----- Materials provided -----

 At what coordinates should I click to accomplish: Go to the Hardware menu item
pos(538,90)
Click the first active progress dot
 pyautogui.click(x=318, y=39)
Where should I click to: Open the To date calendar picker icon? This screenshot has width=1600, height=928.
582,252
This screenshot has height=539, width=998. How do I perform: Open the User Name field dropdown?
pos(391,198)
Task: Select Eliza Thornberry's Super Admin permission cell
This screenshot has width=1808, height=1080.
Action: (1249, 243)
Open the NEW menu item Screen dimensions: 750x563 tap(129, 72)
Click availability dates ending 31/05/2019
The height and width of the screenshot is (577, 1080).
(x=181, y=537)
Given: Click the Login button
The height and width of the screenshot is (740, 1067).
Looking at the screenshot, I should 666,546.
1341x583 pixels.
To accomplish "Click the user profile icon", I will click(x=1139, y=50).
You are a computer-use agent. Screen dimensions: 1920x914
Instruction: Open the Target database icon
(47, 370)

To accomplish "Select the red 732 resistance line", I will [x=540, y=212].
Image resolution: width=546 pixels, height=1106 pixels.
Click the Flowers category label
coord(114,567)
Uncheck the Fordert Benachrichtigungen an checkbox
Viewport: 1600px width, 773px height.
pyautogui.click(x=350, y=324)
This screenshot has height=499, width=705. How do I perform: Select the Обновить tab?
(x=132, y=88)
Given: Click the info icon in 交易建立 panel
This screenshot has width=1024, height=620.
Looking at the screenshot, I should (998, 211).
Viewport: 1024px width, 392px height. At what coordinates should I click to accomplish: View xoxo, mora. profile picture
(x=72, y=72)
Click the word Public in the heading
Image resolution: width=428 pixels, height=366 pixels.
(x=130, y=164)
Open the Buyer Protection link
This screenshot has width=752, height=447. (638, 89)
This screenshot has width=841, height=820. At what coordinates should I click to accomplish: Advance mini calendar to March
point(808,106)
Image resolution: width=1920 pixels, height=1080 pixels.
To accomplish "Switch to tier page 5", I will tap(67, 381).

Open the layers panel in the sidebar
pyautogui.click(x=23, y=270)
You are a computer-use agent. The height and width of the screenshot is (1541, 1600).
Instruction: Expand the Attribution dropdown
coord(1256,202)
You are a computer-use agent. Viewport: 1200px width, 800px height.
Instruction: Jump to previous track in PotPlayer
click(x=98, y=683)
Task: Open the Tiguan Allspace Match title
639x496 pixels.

-----

* [Exercise directions]
Each line of the data must be copied exactly as it appears.

* [Written answer]
 At what coordinates should I click to accomplish: Go to the Hardware menu item
pos(538,90)
Click the first active progress dot
 pyautogui.click(x=318, y=39)
Where should I click to: Open the To date calendar picker icon? This screenshot has width=1600, height=928.
582,252
This screenshot has height=539, width=998. How do I perform: Open the User Name field dropdown?
pos(391,198)
Task: Select Eliza Thornberry's Super Admin permission cell
This screenshot has width=1808, height=1080.
Action: (1249, 243)
Open the NEW menu item Screen dimensions: 750x563 tap(129, 72)
Click availability dates ending 31/05/2019
The height and width of the screenshot is (577, 1080).
(x=181, y=537)
Given: Click the Login button
The height and width of the screenshot is (740, 1067).
Looking at the screenshot, I should 666,546.
1341x583 pixels.
To accomplish "Click the user profile icon", I will click(x=1139, y=50).
You are a computer-use agent. Screen dimensions: 1920x914
Instruction: Open the Target database icon
(47, 370)

To accomplish "Select the red 732 resistance line", I will [x=540, y=212].
Image resolution: width=546 pixels, height=1106 pixels.
Click the Flowers category label
coord(114,567)
Uncheck the Fordert Benachrichtigungen an checkbox
Viewport: 1600px width, 773px height.
pyautogui.click(x=350, y=324)
This screenshot has height=499, width=705. How do I perform: Select the Обновить tab?
(x=132, y=88)
Given: Click the info icon in 交易建立 panel
This screenshot has width=1024, height=620.
Looking at the screenshot, I should (998, 211).
Viewport: 1024px width, 392px height. At what coordinates should I click to accomplish: View xoxo, mora. profile picture
(x=72, y=72)
Click the word Public in the heading
Image resolution: width=428 pixels, height=366 pixels.
(x=130, y=164)
Open the Buyer Protection link
This screenshot has width=752, height=447. (638, 89)
This screenshot has width=841, height=820. At what coordinates should I click to accomplish: Advance mini calendar to March
point(808,106)
Image resolution: width=1920 pixels, height=1080 pixels.
To accomplish "Switch to tier page 5", I will tap(67, 381).

Open the layers panel in the sidebar
pyautogui.click(x=23, y=270)
You are a computer-use agent. The height and width of the screenshot is (1541, 1600).
Instruction: Expand the Attribution dropdown
coord(1256,202)
You are a computer-use agent. Viewport: 1200px width, 800px height.
Instruction: Jump to previous track in PotPlayer
click(x=98, y=683)
Task: Open the Tiguan Allspace Match title
639x496 pixels.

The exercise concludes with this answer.